On 2/8/08, Stephens, Allan <[EMAIL PROTECTED]> wrote:
>
> Hi Jon/Richard:
>
> It looks like Jon is correct in observing that this problem was actually
> introduced in TIPC 1.7. It appears that the check he identified was
> first updated (by him) to allow for the handling of routed messages, and
> then mysteriously dropped (by me) during the update which first
> introduced the link_recv_buf_validate() routine.
>
> At the time the check was removed it looked like the following:
>
> /* Discard non-routeable messages destined for another node */
>
> if (unlikely(!msg_isdata(msg) && (msg_destnode(msg) !=
> tipc_own_addr))) {
> if (msg_user(msg) != CONN_MANAGER)
> goto cont;
> }
>
> However, I think that this code is no longer sufficient, since it
> doesn't allow TIPC to route message fragments. If think the updated
> check would need to be:
>
> /* Discard non-routeable messages destined for another node */
>
> if (unlikely(!msg_isdata(msg) && (msg_destnode(msg) !=
> tipc_own_addr))) {
> if ((msg_user(msg) != CONN_MANAGER) && (msg_user(msg) !=
> MSG_FRAGMENTER))
> goto cont;
> }
>
> Jon, let me know if you agree with this analysis. Richard, feel free to
> try this fix out, too, once you've completed your previous testing. The
> fix will need fuller verification to ensure that it is really correct
> (and doesn't break anything that is currently working), but I'm totally
> swamped at the moment and don't have time to do it right now.
>
> Regards,
> Al
>
> -----Original Message-----
> From: Jon Maloy [mailto:[EMAIL PROTECTED]

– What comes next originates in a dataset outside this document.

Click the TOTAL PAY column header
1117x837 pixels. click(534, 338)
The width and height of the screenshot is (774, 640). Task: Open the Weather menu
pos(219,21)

> Sent: Thursday, February 07, 2008 7:32 PM
> To: Stephens, Allan
> Cc: Richard Lopez; [email protected]
> Subject: Re: [tipc-discussion] Stale Links
>
> Richard and Allan,
> See my comment below.
>
> Regards
> ///jon
>
> Stephens, Allan wrote:
> > Hi Richard:
> >
> > This certainly sounds like a bug in TIPC. If so, I think it's a long
> > standing one. TIPC has been updated a number of times over the last
> > couple of years to handle issues relating to link failure and the
> > replacement of network hardware, and I believe it works fine if:
> > a) you replace the MAC address used by a node with a new MAC address,
> > or b) if you reuse a MAC address on another node after first doing a);
>
> > however, I'm not convinced that we've covered the case where a MAC
> > address is reused on another node without first doing a).
> >
> > In answer to your first question, the reason that TIPC doesn't delete
> > a link endpoint when connectivity is lost is because the link endpoint
>
> > is usually needed again within a short while because connectivity is
> > restored. (For example, consider the case where a node crashes and
> > then reboots, or the case where someone disconnects a cable and then
> > reconnects it.) Leaving the link endpoint around allows TIPC to
> > restore communication quickly, without incurring the significant delay
>
> > that can occur in some cases with TIPC's auto-discovery mechanism.
> >
> > In answer to your second question, there is no current plan to fix
> > this issue ... but then we didn't know the problem existed until
> > today! :-) The fix you propose doesn't strike me as being the correct
>
> > thing to do, because it interferes with the ability of TIPC to
> > immediately restore a failed link. (However, it does appear to solve
> > your problem.) It would probably be preferable to introduce some sort
>
> > of timeout mechanism into the link code that would defer this kind of
> > MAC address "erasing" for a reasonable period of time. However, I'm
> > not sure what constitutes "reasonable".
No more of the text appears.